How to Haggle like a Pro in Turkey19th April 2015
Whether you’re already in Turkey or visiting for a short fun filled trip, you will certainly be looking to fill your bags as well as cases with a treasure trove of goodies.
Haggling, known as Pazarlik is considered to be an important element in Turkish society. If it is done the right way, it can provide a real sense of satisfaction.
Let’s delve deeper and find out what you need to equip yourself with when it comes to finding the ultimate bargain!
Understand the market
It’s essential to browse meticulously in order to gauge prices across a number of different shops. Therefore, you will have a real sense of cost before you unleash those haggling skills.
Don’t be overwhelmed
The less enthusiasm you display, the more potential bargaining power you may have. If you put on your best poker face, scan several items and look disinterested. If you find that elusive item you want to kit out your home with, then act as cool as Brad Pitt in a fridge and don’t make a big deal.
Don’t reveal your budget
Keep your cards as close to your chest as a croupier would. After all, you don’t want to give away how much you want to pay immediately. If the market seller prods you like a pin for the price, stay firm and ask how much he is selling for.
In most cases, they will overinflate the expected item price. If you offer too low then the market holder will see right through this and your bargaining powers will start to wane.
As they say, if you don’t ask you don’t get! Purchasing several items at once will stand you in good stead for a possible hefty reduction.

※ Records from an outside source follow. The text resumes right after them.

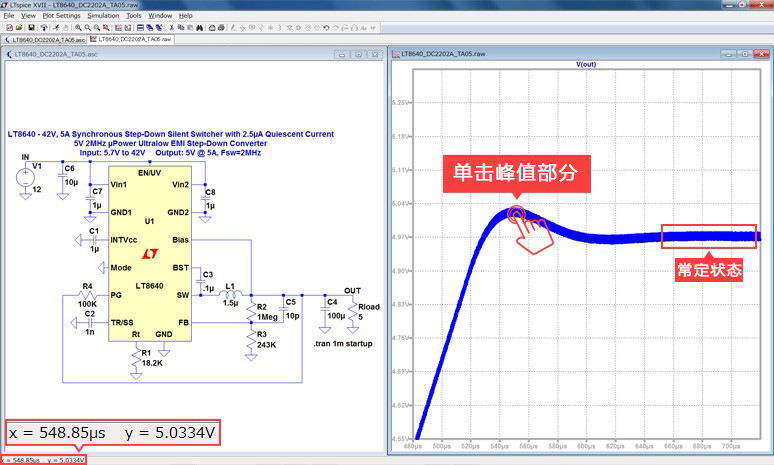
Task: Open the Help menu
Action: pos(186,16)
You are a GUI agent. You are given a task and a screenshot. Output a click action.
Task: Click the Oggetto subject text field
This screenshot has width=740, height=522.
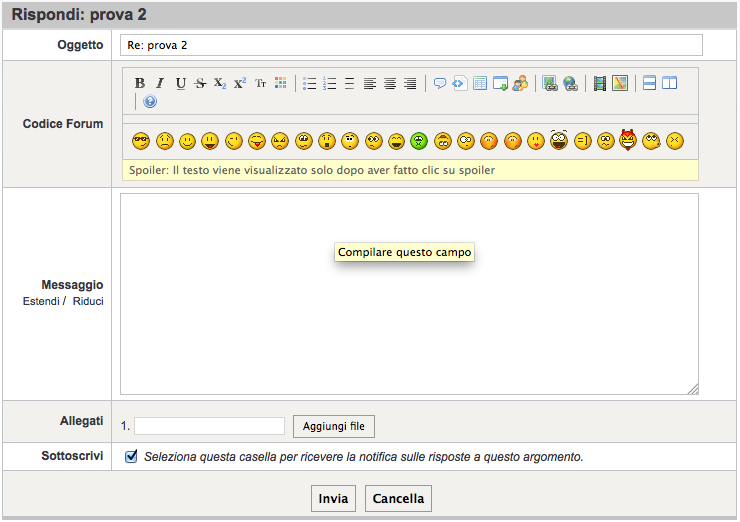(410, 45)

Don’t barter over a few lira
If you and the seller aren’t far off in terms of price, then a couple of Turkish Lira should not stand in the way – hopefully!

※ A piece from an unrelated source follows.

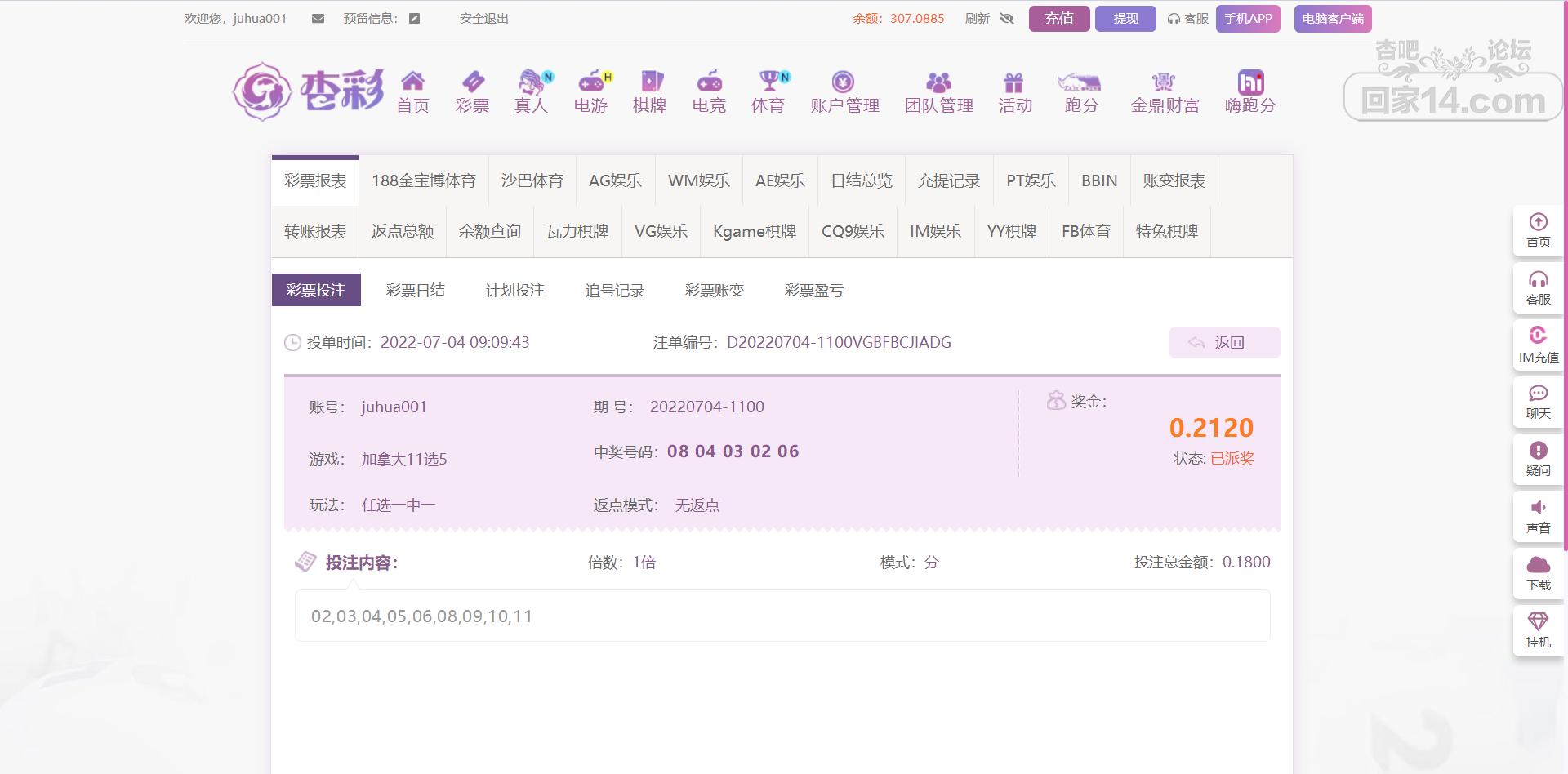The image size is (1568, 774).
Task: Select the 彩票盈亏 sub-tab
Action: click(813, 291)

This tactic can work in some circumstances. If you cannot bring yourself to part with your hard earned cash then simply exit post haste.
The market holder or shop owner may see potential business walking out the door. In this way, they may at the last minute agree on the price you initially agreed.
Don’t feel obliged to purchase even if they have treated you to some Turkish hospitality such as a strong cup of local coffee or a nice bit of baklava.
Pay in cash
Be wary of any bank charges and agree on paying in the local currency. Rates could be anything from between 2% up to 5% so check rates with your bank before putting any payments on your credit card.
Money money money
Or so Abba once proclaimed. Why not have a bit of chutzpah and take out the dosh you want to spend on the item in question.
Take out your wallet slowly and show just how much you are willing to part with. If you begin to put it into the shop owner’s hand you could possibly do a sale on the spot.